O primeiro tiro pega nas costas.
PÁ! PÁ!
Mais dois tiros, mais um nas costas e um na nuca.
Ele cai duro, de cara no chão.
O corpo dele dá um espasmo e fica quieto.
Guardo a Glock de volta na cintura, sentindo o cano ainda quente na pele.
— Some com essa p***a do meu nome. — falo pros vapores, sem nem olhar pro corpo no chão. — E leva a lata velha desse Palio pro desmanche.
Saio caminhando de volta pra moto e o
Johnny vem logo atrás, rindo baixo.
— c*****o, chefe... tu ainda deu esperança pro comédia.
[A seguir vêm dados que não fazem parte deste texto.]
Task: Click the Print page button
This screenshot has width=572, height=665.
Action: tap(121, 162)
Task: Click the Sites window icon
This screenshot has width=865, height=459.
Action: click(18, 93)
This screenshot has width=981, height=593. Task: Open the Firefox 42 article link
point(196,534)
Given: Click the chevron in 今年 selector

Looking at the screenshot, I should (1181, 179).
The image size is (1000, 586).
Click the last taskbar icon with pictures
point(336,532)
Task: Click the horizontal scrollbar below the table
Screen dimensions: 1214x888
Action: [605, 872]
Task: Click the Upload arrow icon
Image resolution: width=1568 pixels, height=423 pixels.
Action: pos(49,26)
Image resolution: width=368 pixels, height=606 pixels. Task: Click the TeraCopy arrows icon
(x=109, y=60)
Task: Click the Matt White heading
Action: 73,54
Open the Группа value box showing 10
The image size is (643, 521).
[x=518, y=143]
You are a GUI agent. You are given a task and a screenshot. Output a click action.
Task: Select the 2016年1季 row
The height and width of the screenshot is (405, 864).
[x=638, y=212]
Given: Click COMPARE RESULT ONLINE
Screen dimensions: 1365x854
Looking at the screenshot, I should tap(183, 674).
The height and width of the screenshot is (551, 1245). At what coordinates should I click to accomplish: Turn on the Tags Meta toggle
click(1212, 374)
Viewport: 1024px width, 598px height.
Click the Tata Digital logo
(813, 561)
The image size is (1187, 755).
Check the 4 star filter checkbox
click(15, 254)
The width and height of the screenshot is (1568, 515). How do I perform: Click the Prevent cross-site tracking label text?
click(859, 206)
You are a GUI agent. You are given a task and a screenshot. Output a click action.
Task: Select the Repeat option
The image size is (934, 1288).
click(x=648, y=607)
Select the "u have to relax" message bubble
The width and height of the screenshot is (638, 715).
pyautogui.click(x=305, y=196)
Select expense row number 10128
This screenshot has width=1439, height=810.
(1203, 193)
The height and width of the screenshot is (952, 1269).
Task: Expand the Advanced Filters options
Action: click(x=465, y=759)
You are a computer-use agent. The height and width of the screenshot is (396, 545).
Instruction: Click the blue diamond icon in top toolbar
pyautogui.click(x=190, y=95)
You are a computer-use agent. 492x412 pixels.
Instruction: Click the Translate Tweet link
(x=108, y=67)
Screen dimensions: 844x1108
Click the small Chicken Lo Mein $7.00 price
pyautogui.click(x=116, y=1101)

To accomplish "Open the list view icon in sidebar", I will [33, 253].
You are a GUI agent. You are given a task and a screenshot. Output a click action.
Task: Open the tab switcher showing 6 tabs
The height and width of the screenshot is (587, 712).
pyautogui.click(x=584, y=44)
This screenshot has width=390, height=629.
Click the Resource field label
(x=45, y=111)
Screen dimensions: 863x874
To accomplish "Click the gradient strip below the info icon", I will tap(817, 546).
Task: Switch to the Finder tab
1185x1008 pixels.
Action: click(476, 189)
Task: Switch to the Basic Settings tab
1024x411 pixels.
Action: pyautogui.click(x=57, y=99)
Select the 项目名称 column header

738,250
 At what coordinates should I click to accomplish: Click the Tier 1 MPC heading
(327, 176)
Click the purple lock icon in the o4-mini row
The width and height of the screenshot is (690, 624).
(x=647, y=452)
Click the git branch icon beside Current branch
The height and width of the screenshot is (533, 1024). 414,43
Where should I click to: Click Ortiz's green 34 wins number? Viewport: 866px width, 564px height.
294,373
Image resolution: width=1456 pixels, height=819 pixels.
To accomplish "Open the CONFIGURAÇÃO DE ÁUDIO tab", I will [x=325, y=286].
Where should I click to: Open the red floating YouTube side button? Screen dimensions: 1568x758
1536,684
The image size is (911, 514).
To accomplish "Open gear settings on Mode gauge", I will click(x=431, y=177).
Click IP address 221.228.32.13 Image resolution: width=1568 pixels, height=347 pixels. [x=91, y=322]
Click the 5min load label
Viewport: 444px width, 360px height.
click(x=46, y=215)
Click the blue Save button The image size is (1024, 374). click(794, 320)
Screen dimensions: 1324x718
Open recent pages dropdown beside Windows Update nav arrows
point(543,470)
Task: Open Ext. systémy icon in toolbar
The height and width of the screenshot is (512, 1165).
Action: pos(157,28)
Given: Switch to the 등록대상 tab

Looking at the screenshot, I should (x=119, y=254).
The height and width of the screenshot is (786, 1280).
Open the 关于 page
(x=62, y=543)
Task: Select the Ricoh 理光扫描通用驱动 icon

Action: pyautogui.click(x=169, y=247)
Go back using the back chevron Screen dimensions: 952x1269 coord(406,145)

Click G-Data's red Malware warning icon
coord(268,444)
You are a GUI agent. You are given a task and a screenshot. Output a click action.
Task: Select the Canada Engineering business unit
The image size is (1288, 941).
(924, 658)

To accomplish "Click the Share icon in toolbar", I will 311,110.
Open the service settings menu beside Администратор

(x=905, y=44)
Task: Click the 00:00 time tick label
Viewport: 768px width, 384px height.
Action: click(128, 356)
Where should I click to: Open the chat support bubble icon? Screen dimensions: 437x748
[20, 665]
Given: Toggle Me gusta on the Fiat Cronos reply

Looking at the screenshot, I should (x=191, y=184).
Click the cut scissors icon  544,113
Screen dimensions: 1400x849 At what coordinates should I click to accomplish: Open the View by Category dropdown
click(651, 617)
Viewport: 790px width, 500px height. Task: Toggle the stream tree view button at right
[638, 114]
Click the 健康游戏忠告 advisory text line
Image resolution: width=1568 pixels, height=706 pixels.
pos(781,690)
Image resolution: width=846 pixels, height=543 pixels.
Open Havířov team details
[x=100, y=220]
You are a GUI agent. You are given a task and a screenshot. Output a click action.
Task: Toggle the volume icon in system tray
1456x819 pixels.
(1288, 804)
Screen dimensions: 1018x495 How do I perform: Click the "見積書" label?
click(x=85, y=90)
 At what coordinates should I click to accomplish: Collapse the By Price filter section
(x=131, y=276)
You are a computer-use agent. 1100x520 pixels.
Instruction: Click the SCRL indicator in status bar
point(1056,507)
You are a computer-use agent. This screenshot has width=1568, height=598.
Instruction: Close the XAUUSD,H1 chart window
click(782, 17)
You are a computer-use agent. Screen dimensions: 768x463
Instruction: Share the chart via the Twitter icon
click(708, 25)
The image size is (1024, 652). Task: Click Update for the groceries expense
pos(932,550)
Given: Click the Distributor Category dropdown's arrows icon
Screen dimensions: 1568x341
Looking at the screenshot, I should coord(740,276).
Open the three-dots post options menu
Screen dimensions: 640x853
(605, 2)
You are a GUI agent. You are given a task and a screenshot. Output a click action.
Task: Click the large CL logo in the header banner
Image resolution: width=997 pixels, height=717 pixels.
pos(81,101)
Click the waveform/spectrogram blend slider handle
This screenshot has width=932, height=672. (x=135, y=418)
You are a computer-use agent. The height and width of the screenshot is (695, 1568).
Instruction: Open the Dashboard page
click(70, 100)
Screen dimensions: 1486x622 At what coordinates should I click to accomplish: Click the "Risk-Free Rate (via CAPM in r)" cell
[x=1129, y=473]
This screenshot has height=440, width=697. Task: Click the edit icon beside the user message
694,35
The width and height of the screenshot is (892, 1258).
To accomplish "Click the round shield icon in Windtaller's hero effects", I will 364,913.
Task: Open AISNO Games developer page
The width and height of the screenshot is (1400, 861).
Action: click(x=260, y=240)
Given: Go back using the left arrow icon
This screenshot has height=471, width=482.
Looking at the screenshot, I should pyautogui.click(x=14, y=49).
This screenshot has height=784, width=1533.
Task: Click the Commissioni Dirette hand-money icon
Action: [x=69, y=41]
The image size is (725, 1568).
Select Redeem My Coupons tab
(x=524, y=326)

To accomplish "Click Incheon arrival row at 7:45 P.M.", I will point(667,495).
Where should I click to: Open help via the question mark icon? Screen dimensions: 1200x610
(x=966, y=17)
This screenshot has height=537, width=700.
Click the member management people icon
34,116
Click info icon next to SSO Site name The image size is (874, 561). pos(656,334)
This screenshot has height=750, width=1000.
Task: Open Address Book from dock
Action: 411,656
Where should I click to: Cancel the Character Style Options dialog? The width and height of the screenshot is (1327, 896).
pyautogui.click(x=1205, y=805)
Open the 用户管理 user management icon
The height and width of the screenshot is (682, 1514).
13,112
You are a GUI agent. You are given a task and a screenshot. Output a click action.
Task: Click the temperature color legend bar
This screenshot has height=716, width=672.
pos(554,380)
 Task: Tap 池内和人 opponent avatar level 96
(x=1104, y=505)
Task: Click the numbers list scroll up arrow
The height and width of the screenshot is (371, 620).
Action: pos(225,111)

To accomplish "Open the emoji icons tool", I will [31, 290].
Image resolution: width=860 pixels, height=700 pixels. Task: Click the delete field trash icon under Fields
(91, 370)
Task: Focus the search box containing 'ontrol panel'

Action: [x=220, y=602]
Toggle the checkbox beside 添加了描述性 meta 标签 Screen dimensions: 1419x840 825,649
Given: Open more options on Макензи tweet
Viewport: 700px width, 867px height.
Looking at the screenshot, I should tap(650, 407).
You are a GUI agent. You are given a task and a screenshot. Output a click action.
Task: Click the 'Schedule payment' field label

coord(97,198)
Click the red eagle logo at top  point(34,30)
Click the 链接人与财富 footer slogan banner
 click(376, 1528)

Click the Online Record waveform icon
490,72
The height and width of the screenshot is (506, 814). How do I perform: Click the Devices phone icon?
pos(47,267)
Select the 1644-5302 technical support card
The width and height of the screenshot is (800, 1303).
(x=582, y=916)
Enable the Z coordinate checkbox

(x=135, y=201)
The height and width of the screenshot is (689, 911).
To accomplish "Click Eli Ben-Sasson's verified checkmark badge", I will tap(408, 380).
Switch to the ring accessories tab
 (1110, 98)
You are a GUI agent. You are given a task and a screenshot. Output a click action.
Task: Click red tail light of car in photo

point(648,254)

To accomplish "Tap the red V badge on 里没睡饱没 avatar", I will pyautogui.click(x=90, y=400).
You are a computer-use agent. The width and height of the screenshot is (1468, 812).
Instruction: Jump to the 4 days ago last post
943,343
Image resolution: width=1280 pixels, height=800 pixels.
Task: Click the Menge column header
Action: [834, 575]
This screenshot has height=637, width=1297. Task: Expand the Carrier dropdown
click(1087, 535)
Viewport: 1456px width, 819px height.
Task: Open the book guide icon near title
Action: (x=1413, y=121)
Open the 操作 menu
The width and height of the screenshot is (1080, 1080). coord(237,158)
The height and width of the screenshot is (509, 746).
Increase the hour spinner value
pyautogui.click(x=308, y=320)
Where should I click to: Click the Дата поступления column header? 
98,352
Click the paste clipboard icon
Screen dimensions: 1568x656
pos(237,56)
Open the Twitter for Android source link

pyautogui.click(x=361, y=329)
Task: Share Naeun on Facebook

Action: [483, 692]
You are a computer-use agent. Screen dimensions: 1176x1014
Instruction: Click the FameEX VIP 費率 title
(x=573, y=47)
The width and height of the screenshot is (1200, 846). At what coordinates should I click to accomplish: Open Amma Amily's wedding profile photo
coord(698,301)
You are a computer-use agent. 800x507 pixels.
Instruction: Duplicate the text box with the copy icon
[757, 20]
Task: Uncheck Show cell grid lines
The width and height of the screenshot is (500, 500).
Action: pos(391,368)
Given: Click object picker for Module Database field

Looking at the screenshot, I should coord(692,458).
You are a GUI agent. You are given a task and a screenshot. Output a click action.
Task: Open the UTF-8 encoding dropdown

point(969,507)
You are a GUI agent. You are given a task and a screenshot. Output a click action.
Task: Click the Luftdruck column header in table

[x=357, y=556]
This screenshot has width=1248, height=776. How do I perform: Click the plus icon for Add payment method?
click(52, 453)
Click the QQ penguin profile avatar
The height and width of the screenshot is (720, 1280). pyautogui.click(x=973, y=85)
Deixou ele sonhar que ia sair andando.
— Deu foi sorte de não ter ido antes. — subo na moto, sentindo o motor vibrar. — Na próxima vez que tiver vacilação desse nível aqui, vai ele e esses p*u no ** aí que deixaram essa p***a rolar.
Dou partida na XRE e o motor ruge.
Toquei pra boca de novo, o Johnny na garupa já mais relaxado, trocando ideia.
Desço da moto na frente do escritório e estalo o pescoço, ajeito a camisa por cima da Glock.
A adrenalina começando a baixar, deixando aquele cansaço fudido no corpo.